Task goal: Exactly the lines from the one that contains "Instruction: Open the wishlist heart icon" through the end of the material below are to be output, the first and last included.

START Material provided

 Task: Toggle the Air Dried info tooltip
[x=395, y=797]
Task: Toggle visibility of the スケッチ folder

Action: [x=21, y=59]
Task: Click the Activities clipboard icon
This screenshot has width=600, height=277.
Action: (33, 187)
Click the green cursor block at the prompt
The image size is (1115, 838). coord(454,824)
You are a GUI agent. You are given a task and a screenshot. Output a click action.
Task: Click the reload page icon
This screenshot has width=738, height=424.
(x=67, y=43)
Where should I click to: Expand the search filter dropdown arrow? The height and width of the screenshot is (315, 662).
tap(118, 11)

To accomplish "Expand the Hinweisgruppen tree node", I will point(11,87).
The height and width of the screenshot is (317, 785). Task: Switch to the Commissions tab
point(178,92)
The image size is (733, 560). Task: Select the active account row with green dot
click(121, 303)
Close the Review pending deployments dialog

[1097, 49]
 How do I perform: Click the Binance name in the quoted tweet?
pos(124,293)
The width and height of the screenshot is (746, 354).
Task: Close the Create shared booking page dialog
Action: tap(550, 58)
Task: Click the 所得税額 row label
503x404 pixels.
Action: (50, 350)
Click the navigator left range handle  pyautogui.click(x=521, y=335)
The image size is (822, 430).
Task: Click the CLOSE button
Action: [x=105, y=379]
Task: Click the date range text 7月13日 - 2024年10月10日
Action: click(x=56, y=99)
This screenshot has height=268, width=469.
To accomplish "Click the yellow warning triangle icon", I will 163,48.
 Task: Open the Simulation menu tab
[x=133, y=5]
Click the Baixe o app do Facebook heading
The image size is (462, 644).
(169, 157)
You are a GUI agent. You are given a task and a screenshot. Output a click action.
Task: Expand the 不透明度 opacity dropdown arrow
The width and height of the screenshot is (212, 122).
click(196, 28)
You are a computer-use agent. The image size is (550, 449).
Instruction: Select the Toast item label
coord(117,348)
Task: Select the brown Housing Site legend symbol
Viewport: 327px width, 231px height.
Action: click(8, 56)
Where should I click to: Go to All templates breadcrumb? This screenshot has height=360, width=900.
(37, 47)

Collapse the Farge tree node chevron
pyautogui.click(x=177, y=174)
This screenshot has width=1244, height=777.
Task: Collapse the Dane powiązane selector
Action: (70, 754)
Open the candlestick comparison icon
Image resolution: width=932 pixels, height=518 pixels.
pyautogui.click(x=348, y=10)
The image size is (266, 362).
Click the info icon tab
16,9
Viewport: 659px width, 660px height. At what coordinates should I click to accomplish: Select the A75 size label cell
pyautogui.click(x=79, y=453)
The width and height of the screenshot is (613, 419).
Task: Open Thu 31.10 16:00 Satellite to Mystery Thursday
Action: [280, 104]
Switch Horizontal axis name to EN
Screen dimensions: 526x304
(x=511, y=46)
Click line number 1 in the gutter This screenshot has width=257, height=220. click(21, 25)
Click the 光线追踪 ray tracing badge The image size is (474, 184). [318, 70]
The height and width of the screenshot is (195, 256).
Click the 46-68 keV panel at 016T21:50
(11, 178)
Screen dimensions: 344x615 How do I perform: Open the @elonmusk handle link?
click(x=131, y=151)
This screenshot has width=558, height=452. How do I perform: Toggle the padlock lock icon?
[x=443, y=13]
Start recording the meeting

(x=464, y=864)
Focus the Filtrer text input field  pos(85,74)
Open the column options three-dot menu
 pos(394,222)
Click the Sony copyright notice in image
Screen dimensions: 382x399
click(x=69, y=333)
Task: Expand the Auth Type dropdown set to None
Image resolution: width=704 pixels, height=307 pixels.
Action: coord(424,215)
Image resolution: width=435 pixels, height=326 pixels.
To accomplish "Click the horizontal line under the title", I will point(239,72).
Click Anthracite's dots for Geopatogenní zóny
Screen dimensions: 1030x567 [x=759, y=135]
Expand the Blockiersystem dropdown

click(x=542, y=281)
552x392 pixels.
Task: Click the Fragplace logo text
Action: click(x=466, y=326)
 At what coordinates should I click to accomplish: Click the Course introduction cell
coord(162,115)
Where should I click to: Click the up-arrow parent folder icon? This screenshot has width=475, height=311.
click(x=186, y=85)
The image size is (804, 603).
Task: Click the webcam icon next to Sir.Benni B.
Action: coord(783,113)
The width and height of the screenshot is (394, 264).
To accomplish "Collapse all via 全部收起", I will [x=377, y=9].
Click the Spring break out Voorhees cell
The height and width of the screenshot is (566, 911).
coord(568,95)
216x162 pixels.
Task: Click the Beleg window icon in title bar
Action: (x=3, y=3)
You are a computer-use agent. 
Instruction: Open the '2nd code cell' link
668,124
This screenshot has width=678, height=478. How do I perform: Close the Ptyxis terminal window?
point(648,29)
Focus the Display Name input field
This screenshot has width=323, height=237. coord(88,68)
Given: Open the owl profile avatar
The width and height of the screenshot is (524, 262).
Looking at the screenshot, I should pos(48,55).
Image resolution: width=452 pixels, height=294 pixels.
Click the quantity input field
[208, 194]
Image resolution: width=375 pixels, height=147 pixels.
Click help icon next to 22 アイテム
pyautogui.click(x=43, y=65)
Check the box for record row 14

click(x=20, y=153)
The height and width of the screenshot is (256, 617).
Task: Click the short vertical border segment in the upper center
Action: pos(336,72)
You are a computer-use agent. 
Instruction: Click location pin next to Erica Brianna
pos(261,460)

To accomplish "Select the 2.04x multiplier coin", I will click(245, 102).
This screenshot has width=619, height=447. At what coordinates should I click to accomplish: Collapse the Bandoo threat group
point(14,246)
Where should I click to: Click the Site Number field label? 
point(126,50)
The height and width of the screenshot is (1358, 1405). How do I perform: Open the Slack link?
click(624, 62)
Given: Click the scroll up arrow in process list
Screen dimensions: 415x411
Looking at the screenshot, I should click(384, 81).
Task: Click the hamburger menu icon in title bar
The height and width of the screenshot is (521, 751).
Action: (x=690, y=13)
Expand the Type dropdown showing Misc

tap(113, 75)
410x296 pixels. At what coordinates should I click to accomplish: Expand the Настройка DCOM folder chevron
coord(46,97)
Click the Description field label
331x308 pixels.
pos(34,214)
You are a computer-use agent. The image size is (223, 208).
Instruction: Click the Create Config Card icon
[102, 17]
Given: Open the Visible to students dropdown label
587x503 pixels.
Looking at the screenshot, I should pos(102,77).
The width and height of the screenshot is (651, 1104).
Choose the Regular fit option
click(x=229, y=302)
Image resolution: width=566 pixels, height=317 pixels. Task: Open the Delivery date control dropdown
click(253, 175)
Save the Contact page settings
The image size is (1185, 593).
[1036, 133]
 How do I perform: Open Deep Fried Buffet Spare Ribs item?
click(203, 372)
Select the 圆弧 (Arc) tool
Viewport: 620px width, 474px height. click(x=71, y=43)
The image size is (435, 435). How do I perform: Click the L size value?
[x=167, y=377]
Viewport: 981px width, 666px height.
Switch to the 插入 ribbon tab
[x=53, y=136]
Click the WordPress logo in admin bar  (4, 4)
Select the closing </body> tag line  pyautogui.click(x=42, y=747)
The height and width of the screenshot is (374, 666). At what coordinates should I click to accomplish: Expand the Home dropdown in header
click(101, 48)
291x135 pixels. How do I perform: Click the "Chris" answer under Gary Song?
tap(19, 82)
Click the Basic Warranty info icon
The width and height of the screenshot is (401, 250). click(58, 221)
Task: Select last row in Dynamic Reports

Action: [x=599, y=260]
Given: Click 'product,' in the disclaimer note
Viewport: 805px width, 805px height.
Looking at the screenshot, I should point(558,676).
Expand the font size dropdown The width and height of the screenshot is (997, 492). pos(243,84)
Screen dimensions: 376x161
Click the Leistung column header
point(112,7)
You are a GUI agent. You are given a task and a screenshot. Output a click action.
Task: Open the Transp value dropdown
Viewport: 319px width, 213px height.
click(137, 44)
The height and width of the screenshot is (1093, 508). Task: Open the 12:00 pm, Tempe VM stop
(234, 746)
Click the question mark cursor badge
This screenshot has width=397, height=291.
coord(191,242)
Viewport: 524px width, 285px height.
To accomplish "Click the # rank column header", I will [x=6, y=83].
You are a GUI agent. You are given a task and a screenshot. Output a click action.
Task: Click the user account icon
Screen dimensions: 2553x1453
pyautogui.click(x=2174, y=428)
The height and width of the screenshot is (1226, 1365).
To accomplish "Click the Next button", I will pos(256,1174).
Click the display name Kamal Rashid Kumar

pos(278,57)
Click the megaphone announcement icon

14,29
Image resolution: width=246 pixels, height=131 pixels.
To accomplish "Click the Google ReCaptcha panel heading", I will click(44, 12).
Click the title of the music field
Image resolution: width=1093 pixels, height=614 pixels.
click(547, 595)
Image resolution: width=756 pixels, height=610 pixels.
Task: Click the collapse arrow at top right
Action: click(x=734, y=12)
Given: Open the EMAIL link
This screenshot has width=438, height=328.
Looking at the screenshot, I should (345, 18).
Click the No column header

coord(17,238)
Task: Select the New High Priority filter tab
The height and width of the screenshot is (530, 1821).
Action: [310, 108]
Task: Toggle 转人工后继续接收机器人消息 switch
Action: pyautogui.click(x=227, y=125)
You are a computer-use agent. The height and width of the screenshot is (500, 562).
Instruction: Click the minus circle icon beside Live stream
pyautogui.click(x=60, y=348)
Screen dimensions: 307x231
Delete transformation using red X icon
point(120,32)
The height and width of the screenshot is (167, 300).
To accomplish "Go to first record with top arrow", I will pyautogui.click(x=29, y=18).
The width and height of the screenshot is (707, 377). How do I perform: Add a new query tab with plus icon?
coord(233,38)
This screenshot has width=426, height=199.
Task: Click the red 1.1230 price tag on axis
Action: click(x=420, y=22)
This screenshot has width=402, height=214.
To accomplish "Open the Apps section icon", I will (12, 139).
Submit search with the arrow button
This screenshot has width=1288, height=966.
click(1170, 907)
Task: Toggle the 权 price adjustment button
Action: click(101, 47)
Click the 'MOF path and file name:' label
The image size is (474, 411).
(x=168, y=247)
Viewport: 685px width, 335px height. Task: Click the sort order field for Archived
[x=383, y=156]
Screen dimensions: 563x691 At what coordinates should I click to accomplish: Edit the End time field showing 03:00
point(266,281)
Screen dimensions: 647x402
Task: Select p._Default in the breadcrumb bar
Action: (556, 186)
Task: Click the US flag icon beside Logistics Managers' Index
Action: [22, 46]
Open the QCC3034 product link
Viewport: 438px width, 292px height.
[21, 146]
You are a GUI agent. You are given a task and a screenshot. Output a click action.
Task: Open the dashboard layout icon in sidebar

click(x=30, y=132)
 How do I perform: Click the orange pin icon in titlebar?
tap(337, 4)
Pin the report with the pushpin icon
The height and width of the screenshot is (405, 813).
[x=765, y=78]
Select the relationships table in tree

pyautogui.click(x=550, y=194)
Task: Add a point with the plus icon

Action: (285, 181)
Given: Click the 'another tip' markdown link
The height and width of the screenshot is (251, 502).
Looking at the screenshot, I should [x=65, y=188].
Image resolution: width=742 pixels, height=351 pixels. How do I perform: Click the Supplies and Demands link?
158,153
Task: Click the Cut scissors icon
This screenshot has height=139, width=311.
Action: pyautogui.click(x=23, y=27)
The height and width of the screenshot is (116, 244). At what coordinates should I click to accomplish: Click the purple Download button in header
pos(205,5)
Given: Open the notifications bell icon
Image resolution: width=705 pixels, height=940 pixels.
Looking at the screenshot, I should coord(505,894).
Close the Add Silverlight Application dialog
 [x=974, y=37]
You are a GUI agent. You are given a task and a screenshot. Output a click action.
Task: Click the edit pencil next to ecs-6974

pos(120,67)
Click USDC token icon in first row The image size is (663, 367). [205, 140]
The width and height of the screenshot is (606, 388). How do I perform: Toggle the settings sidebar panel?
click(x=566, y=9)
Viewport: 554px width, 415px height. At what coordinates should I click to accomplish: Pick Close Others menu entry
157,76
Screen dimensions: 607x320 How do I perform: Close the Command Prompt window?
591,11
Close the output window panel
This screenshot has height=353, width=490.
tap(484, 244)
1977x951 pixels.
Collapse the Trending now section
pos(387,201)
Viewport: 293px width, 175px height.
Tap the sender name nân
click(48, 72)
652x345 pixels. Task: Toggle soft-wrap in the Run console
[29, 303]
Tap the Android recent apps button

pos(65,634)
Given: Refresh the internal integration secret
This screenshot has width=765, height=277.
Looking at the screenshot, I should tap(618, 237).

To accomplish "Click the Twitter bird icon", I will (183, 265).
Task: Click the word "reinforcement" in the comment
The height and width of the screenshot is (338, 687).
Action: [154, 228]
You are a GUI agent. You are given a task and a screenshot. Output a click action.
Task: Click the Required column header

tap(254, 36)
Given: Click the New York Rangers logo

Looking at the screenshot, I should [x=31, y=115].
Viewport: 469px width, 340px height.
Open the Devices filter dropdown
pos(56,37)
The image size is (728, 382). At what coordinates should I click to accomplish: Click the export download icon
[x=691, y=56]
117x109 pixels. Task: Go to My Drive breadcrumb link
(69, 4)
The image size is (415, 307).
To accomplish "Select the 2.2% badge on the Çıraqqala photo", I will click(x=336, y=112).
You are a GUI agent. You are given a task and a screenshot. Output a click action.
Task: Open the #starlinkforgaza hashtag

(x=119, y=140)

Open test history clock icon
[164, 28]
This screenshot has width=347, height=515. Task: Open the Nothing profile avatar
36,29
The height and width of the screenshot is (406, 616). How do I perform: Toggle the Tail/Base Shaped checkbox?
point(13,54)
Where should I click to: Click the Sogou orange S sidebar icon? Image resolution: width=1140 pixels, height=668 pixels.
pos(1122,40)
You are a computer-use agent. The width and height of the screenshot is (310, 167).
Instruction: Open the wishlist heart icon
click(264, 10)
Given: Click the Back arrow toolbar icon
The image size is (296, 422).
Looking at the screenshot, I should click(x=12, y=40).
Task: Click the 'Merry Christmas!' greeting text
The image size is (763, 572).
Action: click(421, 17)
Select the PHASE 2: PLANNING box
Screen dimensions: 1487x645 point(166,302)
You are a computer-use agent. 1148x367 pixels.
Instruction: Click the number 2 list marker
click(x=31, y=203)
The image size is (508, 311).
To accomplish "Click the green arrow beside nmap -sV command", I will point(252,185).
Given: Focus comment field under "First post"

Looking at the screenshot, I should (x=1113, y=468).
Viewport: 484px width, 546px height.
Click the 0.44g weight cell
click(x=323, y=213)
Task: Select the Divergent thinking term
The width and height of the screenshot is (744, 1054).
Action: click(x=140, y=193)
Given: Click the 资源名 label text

END Material provided

Task response:
Instruction: Open the wishlist heart icon
click(264, 10)
Given: Click the Back arrow toolbar icon
The image size is (296, 422).
Looking at the screenshot, I should click(x=12, y=40).
Task: Click the 'Merry Christmas!' greeting text
The image size is (763, 572).
Action: click(421, 17)
Select the PHASE 2: PLANNING box
Screen dimensions: 1487x645 point(166,302)
You are a computer-use agent. 1148x367 pixels.
Instruction: Click the number 2 list marker
click(x=31, y=203)
The image size is (508, 311).
To accomplish "Click the green arrow beside nmap -sV command", I will point(252,185).
Given: Focus comment field under "First post"

Looking at the screenshot, I should (x=1113, y=468).
Viewport: 484px width, 546px height.
Click the 0.44g weight cell
click(x=323, y=213)
Task: Select the Divergent thinking term
The width and height of the screenshot is (744, 1054).
Action: click(x=140, y=193)
Given: Click the 资源名 label text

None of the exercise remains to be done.